Die Commerzbank erwägt Insidern zufolge auch in London Stellenkürzungen im Investmentbanking. Rund die Hälfte der 250 Arbeitsplätze im Renten- und Devisenbereich in der britischen Finanzmetropole sollen nach Frankfurt verlagert werden, wie zwei mit den Plänen vertraute Personen der Nachrichtenagentur Reuters am Donnerstag sagten.

Dabei setzt die Bank offenbar darauf, dass ein Teil der Belegschaft den Umzug nach Frankfurt nicht mitmacht und die Commerzbank verlässt. Hintergrund der Streichungen sei die schleppende Nachfrage etwa nach Währungs- und Zinsabsicherungen.

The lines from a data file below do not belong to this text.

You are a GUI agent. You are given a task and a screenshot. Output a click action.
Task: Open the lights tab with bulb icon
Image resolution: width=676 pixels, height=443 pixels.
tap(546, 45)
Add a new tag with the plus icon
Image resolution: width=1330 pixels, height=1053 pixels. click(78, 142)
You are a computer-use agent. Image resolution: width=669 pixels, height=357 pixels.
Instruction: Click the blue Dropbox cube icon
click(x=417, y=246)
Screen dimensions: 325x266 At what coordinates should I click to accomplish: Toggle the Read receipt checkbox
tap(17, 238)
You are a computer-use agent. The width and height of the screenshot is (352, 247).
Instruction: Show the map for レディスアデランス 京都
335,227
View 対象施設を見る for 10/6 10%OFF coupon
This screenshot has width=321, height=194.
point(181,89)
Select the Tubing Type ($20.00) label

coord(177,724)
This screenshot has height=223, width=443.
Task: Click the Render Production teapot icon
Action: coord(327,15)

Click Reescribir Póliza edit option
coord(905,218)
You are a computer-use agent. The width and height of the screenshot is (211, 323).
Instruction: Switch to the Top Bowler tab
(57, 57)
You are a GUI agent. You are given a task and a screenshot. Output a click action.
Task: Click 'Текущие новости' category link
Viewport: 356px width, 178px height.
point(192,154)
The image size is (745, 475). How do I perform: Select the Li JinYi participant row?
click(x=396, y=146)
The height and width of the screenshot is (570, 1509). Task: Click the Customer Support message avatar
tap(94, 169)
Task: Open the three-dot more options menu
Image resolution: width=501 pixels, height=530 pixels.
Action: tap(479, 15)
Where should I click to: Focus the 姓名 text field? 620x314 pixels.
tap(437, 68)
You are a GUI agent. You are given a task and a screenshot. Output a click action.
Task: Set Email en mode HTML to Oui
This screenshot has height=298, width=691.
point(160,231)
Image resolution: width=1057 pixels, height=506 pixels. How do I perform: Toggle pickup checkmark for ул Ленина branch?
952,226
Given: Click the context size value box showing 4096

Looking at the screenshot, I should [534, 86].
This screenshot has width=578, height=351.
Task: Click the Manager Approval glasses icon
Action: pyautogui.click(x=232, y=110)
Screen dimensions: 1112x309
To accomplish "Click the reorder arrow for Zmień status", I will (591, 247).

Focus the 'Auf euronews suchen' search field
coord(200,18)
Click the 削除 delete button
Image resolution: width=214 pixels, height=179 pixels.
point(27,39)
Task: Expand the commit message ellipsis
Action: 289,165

Konkrete Entscheidungen seien aber noch nicht gefallen.

«Produktangebot bleibt bestehen»

Eine Commerzbank-Sprecherin wollte sich zu den Informationen nicht äussern. «London bleibt einer der wichtigsten Standorte für das internationale Geschäft der Commerzbank», sagte sie. «Das Produktangebot der Investmentbank für ihre Kunden bleibt über alle Assetklassen hinweg bestehen.»

Vor einer Woche war bekannt geworden, dass die Bank sich im gleichen Bereich in Frankfurt über ein Abfindungsprogramm von bis zu 100 Investmentbankern trennen will.